Wednesday, April 8, 2015

Day 63 - Barfy is the New Black

I can take zero credit for this post title.  My friend and inventor of the word "barfy" suggested it, and I love it.  I've just been waiting for the right day, and unfortunately, today is that day.  My stomach is really churning today.  While it is something that I have come to expect in the days after these treatments, it is always unwelcome and uncomfortable.  I am able to eat and keep food down, which is good.  There has been no actual barfing..just nausea.  I've been staying on top of all of my nausea meds, and I do think that they help.  I cannot cannot imagine what it would be like with out them.
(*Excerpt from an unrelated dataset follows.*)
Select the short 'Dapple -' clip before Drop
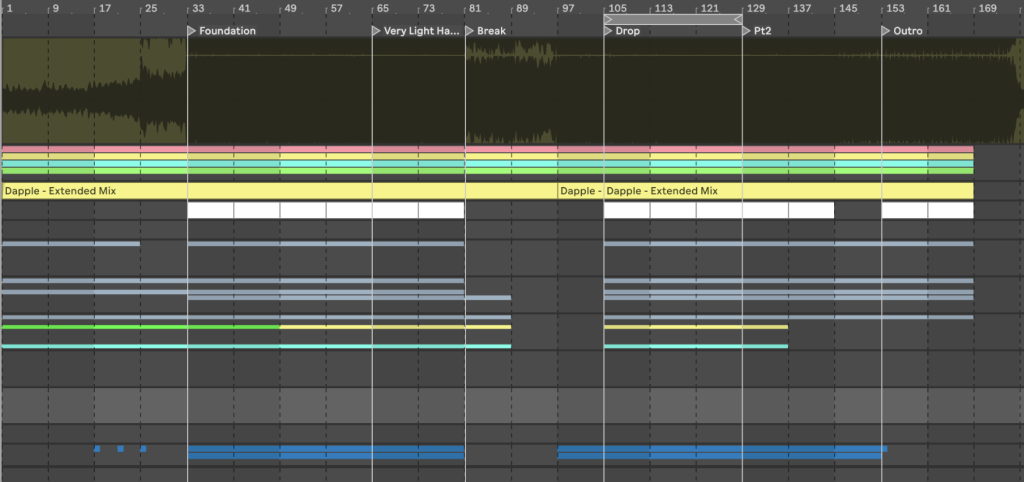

One of my anti-nausea meds is a steroid that I don't love taking.  I think that it is making my weight creep back up a little bit, and I don't like that.  But it does seem to help my stomach, and I know that I should not be concerned about my weight right now.  I don't want to be overweight and bald though (yes, I just said that).  Vanity can still play somewhat of a role during cancer, right?

My food tastes are so funny these days.  On super barfy days, I really just eat whatever sounds good, and desires vary widely on any given day.  I've craved beans (black beans, refried beans, white beans, kidney beans...I sound like Forrest Gump right now), grits, bread, lemon ice, soup (lots and lots of soup), potatoes, smoothies.  The list probably goes on, but those are top of mind right now.  The beans thing is pretty funny, but not a bad craving to have.  Probably one of the healthier ones that I have these days.  I must need the vitamins and maybe the fiber.  Soup and smoothies are on the healthier side of things too..at least I can sneak some veggies into both. I eat like a real human on non-barfy days.

One of my favorite recipes (it's been a favorite for years) is one that my uncle made for me a long time ago.  It is white pasta with white beans.  Basically penne pasta, white beans, garlic, crushed red pepper, and cheese.  I suppose that the cheese could be optional, but why should it be? To me, that dish is the ultimate comfort food.  It's just so good.  I think that I have made it at least 3 times since my diagnosis, and Mike does not like it so a recipe lasts me for several days.  Bonus.

Anyway, for someone who is barfy, that is a lot of talk about food.  My food intake is a bit nuts these days so why not talk about it. I have talked about almost everything else on this blog.

I took a quick trip to the doctor's office for my Neulasta shot and will be doctor-free until Monday of next week.  The Neulasta shot makes my face turn bright red for a day or two after I get it.  It's kind of strange, but I guess it is a side-effect of the Neulasta trying to re-build blood cells.  Who knows.

The nurse who administered my chemo yesterday asked me if I was also a nurse. I guess my knowledge of cancer-related medical jargon makes me seem like I have actual experience in the medical field.  Thank you, internet.

I managed a slow walk around the block during a break from work today, and it felt good to get some mild exercise and fresh air.  I walk daily if I can, and I know that it helps me to step away from my computer for several minutes at a time.  

A blog reader and someone with much chemo experience said that she used to call chemo "drano" because of its toxicity, but a friend of her suggested that she change her mindset and call it "healing juice."  I like that very much and will happily use it. So much of this is mental.